SD Supreme Court: Evidence Of Drug In System Leads To Cocaine Possession Conviction

Mar 24, 2014

South Dakota’s laws allow criminal prosecution of people whose bodily fluids hold evidence that a drug has been metabolized, even if the drug is no longer present.
   A Lawrence County public defender argued to the state’s Supreme Court Monday that those laws unconstitutionally put the burden of proof on the defendant.
   In March 2012, Sean Whistler was arrested in Spearfish. He had been drinking and had marijuana on his person, in his car, and in his system.
   Also found in his system was benzoylecganine, the metabolite for cocaine. Based on this urinalysis, Whistler was charged and convicted for possession of cocaine.
   Public defender Matthew Pike argues that the test does not prove where, when, and if cocaine was ingested. Because this corroborating information is missing, he says the chemical test cannot by itself lead to a conviction. If the test is used as the only evidence, the burden is placed on the defendant to prove the circumstances.
   Pike says because the test can’t tell where the metabolite was produced, the trial court might not have jurisdiction over the case. And he notes that the metabolite is not cocaine:
   “When people are now convicted in our state for, quote, ‘possession of a controlled substance, specifying cocaine,’ when there is no cocaine anywhere—that seems to be an absurd result.”
   Pike says when the metabolite is produced in the body, the person doesn’t know it’s there or have any control over it. He says these facts negate the part of South Dakota law that says the defendant must knowingly possess the substance.

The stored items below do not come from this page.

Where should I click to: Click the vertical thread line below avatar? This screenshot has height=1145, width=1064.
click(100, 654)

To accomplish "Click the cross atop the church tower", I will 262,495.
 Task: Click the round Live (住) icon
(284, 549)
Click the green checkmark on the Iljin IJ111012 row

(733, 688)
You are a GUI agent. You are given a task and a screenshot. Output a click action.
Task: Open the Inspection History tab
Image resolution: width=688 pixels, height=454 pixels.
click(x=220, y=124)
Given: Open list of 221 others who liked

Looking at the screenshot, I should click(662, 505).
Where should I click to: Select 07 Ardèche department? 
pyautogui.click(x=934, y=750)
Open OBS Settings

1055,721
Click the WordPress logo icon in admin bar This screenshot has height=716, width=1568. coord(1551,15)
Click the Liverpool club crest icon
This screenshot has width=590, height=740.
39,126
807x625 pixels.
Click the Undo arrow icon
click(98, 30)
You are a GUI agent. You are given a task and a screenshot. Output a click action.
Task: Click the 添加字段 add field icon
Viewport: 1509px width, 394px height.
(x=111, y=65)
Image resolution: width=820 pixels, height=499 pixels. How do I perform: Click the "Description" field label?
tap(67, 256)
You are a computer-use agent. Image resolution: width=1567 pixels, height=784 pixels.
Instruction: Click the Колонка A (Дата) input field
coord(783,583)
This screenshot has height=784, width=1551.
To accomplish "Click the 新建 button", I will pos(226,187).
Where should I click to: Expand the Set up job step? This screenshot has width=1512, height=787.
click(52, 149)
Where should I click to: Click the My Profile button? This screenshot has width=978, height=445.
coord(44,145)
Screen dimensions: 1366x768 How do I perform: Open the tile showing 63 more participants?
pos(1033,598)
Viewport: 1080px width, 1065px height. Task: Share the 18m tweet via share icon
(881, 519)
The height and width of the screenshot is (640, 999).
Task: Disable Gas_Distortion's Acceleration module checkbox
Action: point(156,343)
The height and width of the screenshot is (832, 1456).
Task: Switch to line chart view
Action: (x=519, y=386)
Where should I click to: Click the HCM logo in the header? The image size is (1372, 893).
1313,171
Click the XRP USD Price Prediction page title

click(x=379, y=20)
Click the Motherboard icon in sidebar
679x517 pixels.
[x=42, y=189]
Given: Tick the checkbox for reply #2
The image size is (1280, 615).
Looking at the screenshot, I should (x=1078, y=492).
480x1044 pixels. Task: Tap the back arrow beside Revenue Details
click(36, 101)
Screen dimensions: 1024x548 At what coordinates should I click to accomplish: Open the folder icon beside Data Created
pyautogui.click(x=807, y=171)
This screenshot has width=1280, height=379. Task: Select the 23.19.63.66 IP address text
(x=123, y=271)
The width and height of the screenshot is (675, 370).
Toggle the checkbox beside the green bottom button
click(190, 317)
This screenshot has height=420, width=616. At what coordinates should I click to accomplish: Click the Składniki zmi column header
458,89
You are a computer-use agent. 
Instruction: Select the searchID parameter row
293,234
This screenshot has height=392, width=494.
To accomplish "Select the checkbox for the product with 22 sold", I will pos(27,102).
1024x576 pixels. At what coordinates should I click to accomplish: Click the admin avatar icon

   Assistant Attorney General John Strohman says Whistler’s issue is with the legislature, because that body passed the law that allows a metabolite to show evidence of possession.
   “When cocaine was found in the urine of appellant in Lawrence County, the jurisdiction was taken care of,” he says. “It was found the same way as if it was found in his pocket.”
   Strohman says the defendant can bring experts to say the metabolite is not cocaine or bring witnesses to prove that he did not knowingly ingest cocaine. And he tells justices that doing so does not unconstitutionally put the burden on the defendant to prove himself not guilty because the state has no statutory obligation to provide evidence beyond the test.
   “It does not shift [to] the defendant. What I’m saying is, the state has met its burden,” Strohman says.
   South Dakota v. Sean Whistler is one of several cases the state Supreme Court will hear as it meets in Vermillion this week.